Female members of the Imperial family must retain their status after marriage to maintain the Emperor system, experts told a government panel Wednesday.
Journalist Soichiro Tahara and Akira Imatani, a Teikyo University professor on medieval Japanese history, were invited to give their views at the panel’s first hearing. Panel members include Deputy Chief Cabinet Secretary Tsuyoshi Saito and Itsuo Sonobe, a former Supreme Court justice who was appointed as special adviser to the Cabinet on the issue.
Both Tahara and Imatani recommended that females be allowed to stay within the Imperial family after marriage, though with limits on their lineage.
“Times have changed and Japan has become a society that promotes gender equality. I think refusing to allow females to maintain their status is an anachronism,” Tahara told the panel. The session was open to reporters, though no cameras were allowed.
But creating female branches of the royal family raises various issues, such as how far the line would extend and what would be the status of commoner husbands.
Tahara and Imatani suggested a quasi Imperial status for such husbands, permitting them to attend official events and keep their jobs, though perhaps with some restrictions.
Tahara cited Tadateru Konoe, president of the Japanese Red Cross Society, who is married to the daughter of Prince Mikasa, the youngest brother of the late Emperor Showa.
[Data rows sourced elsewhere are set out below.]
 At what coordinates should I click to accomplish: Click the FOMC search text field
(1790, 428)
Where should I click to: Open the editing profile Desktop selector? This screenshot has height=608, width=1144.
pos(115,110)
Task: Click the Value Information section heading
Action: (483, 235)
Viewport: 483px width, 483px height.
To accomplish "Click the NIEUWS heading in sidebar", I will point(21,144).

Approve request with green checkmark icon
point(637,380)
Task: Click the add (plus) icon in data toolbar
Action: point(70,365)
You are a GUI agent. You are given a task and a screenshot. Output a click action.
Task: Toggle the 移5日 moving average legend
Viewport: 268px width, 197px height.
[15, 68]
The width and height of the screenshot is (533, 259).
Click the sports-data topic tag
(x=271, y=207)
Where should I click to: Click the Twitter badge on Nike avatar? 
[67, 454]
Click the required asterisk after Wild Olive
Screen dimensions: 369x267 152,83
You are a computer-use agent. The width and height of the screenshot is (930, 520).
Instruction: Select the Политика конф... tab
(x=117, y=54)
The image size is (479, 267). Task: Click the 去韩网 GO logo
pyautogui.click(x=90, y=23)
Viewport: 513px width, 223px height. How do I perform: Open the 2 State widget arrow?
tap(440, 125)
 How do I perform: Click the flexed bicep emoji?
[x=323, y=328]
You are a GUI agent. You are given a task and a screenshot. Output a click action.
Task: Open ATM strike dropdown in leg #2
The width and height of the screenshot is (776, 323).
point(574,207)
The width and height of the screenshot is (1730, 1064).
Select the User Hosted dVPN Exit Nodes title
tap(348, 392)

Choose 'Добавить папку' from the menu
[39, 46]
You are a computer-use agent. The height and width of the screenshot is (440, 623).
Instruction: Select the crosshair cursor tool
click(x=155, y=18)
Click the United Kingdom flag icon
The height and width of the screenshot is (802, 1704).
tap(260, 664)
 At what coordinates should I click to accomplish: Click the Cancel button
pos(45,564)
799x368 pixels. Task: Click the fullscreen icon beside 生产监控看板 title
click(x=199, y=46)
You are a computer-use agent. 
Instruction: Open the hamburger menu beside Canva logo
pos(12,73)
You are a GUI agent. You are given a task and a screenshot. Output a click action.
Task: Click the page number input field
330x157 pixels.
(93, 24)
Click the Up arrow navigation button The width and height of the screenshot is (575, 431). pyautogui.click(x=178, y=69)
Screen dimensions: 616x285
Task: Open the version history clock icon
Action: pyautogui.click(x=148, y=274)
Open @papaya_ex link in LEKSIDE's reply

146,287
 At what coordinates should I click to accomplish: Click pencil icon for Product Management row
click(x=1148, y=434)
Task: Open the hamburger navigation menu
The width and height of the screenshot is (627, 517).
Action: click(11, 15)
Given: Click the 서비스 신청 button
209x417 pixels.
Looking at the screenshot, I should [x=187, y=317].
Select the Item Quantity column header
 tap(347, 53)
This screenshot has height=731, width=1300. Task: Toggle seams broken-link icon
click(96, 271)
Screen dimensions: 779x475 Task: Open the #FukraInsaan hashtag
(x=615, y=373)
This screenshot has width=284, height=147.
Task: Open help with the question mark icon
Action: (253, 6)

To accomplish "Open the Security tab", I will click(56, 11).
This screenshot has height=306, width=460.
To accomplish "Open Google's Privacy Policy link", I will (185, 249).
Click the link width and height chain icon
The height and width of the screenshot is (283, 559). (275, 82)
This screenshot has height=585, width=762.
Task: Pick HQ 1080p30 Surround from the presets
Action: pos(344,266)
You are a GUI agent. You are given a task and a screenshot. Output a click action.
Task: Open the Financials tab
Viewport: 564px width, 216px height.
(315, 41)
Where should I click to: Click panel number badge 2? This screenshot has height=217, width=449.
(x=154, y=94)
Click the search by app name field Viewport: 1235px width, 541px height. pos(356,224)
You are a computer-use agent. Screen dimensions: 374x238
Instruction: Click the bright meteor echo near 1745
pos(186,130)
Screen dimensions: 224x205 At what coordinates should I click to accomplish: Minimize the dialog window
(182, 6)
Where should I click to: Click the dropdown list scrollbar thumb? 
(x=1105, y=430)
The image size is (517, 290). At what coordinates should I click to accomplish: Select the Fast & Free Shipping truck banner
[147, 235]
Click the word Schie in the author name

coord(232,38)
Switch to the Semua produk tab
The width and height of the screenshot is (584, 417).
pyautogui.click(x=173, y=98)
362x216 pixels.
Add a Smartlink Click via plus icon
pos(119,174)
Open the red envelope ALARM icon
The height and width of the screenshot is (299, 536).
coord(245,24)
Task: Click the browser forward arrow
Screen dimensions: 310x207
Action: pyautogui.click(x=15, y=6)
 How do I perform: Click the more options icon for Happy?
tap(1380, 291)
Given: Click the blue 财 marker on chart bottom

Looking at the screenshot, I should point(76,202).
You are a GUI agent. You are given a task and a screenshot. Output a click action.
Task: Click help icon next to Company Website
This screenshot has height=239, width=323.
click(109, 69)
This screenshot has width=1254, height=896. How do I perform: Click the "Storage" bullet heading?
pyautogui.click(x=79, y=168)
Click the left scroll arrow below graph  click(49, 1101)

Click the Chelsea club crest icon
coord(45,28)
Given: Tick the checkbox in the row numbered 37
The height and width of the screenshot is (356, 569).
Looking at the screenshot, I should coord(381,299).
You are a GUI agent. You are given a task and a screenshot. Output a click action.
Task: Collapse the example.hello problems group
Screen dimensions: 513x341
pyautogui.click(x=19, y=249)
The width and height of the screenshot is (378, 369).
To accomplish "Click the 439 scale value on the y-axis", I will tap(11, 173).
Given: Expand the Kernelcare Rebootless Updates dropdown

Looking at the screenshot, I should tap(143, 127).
Such a job should be permitted, though one in the financial industry, for example, might not be.
“There will be various restrictions (for the husbands) but that cannot be helped. . . . Some may have to” quit or change jobs, Tahara said.
The idea of creating matrilineal branches has surfaced amid concern that the Imperial family is rapidly shrinking due to an Imperial House Law that stipulates that women who marry commoners must abandon their status.
There are currently 23 Imperial family members, including the Emperor, but only seven are male. Four are over 60 years old. Meanwhile, there are eight single women in the Imperial family, six of whom are over the age of 20.
During Wednesday’s hearing, Tahara noted some are concerned that creating female lines will lead to heirs to the crown from the maternal side. By law, only the sons of emperors can ascend the Chrysanthemum throne.
Tahara said that in his view empresses should be allowed but the discussion of a maternal line is a different story.
Throughout history, there have been eight empresses.
“Japan has a history of female emperors but traditionally, the emperor system has never had heirs from a maternal lineage,” Tahara said. “The discussion of creating female family branches and allowing heirs from maternal lineage to succeed the throne is completely different.”
The government panel will hold one or two hearings a month and hear from various experts on the issue.
While no deadline has been set, Chief Cabinet Secretary Osamu Fujimura said Wednesday that the government did not intend to “continue the meetings forever.”
Tahara also said that members of the Imperial household should not be allowed to marry foreigners.
He recalled being asked by European journalists a few decades ago why Emperor Akihito married a commoner rather than someone from his class, and why he didn’t look abroad if no Japanese women were suitable.
“Not once has there been foreign blood in the Imperial family — that is the tradition. I don’t think I was able to explain it properly, but I told (the journalists) that Japanese people would not like it, and that I couldn’t agree, either,” Tahara said.